SAFEVAC Reporting

An adverse event following immunisation is any untoward medical occurrence that happens following administration of a vaccine. It can be coincidentally associated with immunisation, without necessarily being caused by the vaccine.

Most side effects from vaccines (adverse events) are mild and short-lasting. A vaccine error is also considered an AEFI and may be related to the way a vaccine was stored, prepared or administered. Severe side effects from vaccines are rare.

You should report:

• Any event felt to be significant following immunisation, regardless of whether you think the symptoms were related to the vaccine or not
• Any expected symptoms that have not gone away after a few days
• Any side effects following an immunisation which requires assessment by a doctor or nurse
• Any vaccine administration errors

You do not need to routinely report: Minor, common or expected side effects

Any adverse events (as outlined in the criteria above) should be reported by first registering, and then logging in using the buttons at the top of the page. The vaccinee (person who received the vaccine) may receive follow up clinical advice (email or telephone) for these reports.

For more information on how to report an AEFI please see the Reporting Guide.

Any vaccinated individual, parents/guardians, immunisation providers or treating medical practitioner can report an AEFI to SAEFVIC by first registering, and then logging in with the buttons at the top of the page.

SAEFVIC forwards all adverse event reports to the Australian Therapeutic Goods Administration (TGA) who use this information to assist in the identification of any possible vaccine safety signal or 'flag' for concern. If a safety signal is identified, it is thoroughly investigated to determine the possible role that the vaccine or system played in causing the event.

When requested or deemed appropriate, SAEFVIC will offer advice to the immunisation provider and/or reporter. SAEFVIC does not provide acute management advice to patients. Consent to contact must be obtained if you would like SAEFVIC to follow up with the vaccinee. Not all reports will receive follow up.

Timely reporting to SAEFVIC enables us to quickly detect any potential vaccine safety or system problems. This helps to ensure Victoria has a safe immunisation program and maintains community confidence.

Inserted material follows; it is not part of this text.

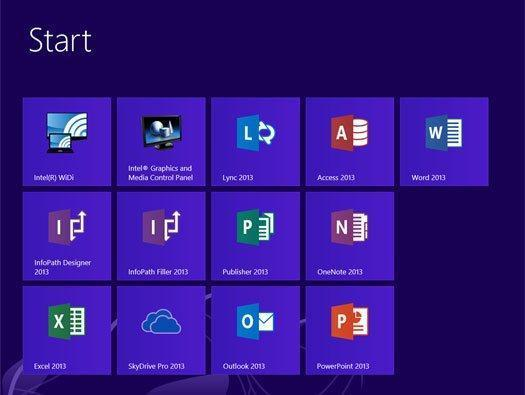Launch Excel 2013 green X icon

[67, 321]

To find out more about why this data is collected and what it is used for click here.

Data is securely stored in the SAEFVIC clinical quality registry managed by Murdoch Children's Research Institute(MCRI). MCRI uses secure environment and regularly tests its systems to maintain data security.

The data may be shared with:

• The Therapeutic Goods Administration (TGA) for vaccine safety monitoring
• Clinicians (in the case of serious adverse events) for expert review and follow up
• Researchers, policy makers and vaccine surveillance networks in de-identified form
• The general public, also in de-identified form as part of vaccine safety data releases

The data is used to:

• Identify potential vaccine safety concerns or patterns
• Investigate and respond to vaccine or immunisation issues
• Monitor and improve vaccine safety at local and national levels

• The TGA uses the data to monitor and assess vaccine safety nationwide
• Clinicians use it to review and follow up significant cases
• Researchers and surveillance networks use the combined data to study vaccine safety trends and improve immunisation programs
• Policy makers use the findings to guide vaccine policy and safety standards

Where consent is given, you may be contacted for a further discussion of the adverse event. Not all reports will receive follow up.